I want Avalon Summer to be finished this year. Thirty years from 1992 to 2022. I don’t know why, but that feels fitting. It began life as a NaNoWriMo novella, then it became my “side project” when I needed a break from writing the Merlin’s Last Magic series, and now it has been my focus for the past twelve months — this side project has become the center of my imagination. The memories and ideas that have lingered with me for thirty years have burst through the wall like the Kool-Aid man, like a Nickelodeon orange splat across the screen, like the feeling of a Saturday afternoon bike ride through my old neighborhood.

Avalon Summer is meant for anyone who has ever read a book that made them glad to be alive, for anyone who has ever wanted to lay down alone in the grass and think, for anyone who has ever wanted to be loved despite feeling undeserving. It’s for the square pegs and the dreamers. For the misfits and the weirdos.

I don’t know if I’ll finish the book this year. Days flow by and so much still seems undone, but I know I’m trying. I know I’m trying to find the words and fill the pages. I haven’t abandoned Merlin’s Last Magic or the second book in the series (Ysbaddaden), but right now, I have to finish Avalon Summer.

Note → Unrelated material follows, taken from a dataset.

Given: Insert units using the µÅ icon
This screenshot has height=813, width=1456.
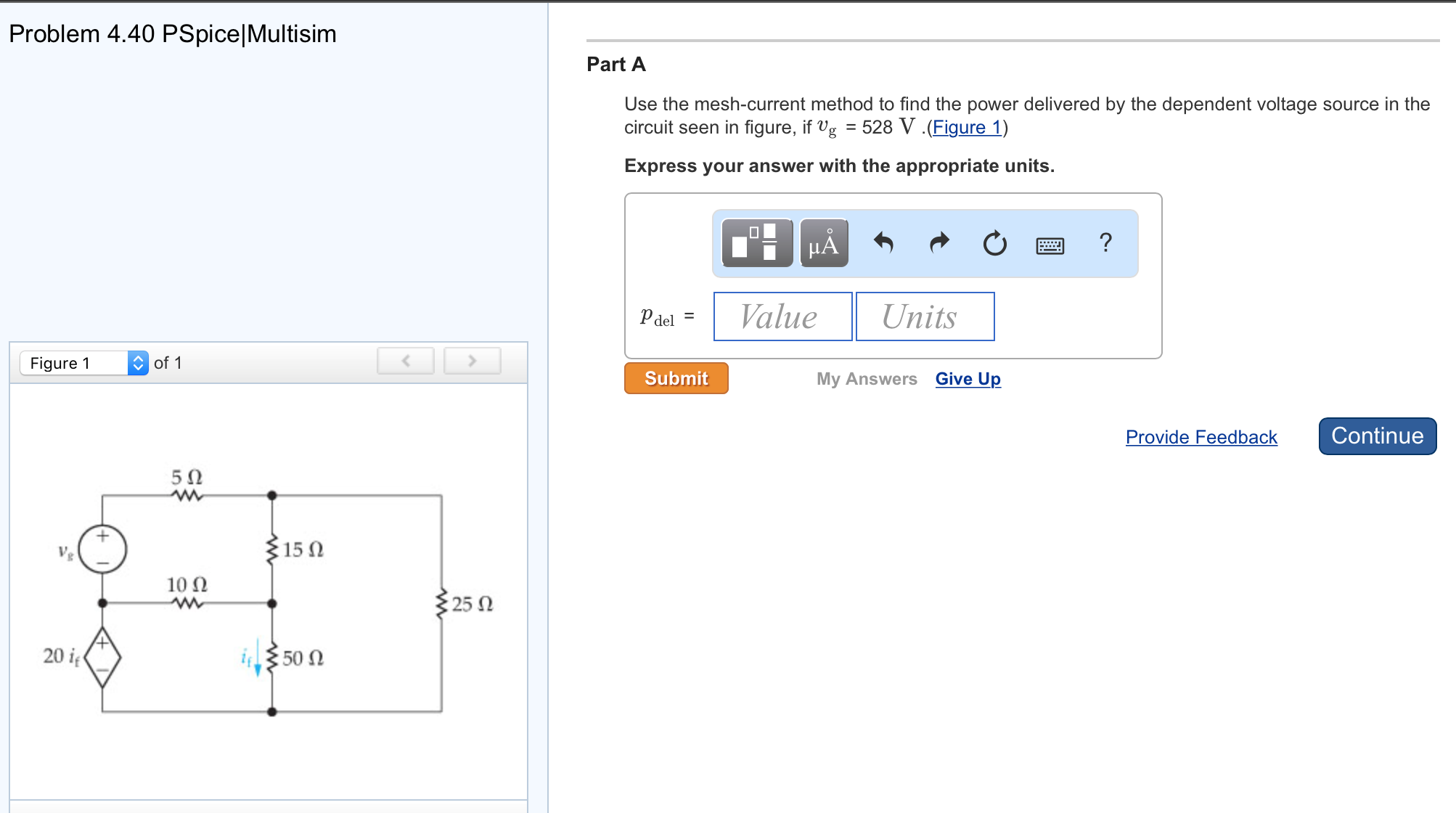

I’m looking ahead: another Saturday morning, R.E.M. comes up on the ipod as I drive the kids to Grandma’s, and along the way, a breeze blows through the open window and cools the world in warm July so that I know the fleeting promise of what a Saturday morning still means. It’s still a day for daydreams and adventure stories and reading books and wonder. And on the shelf is my own book, a letter to myself, a moment of grace. Anyway, that’s what I hope.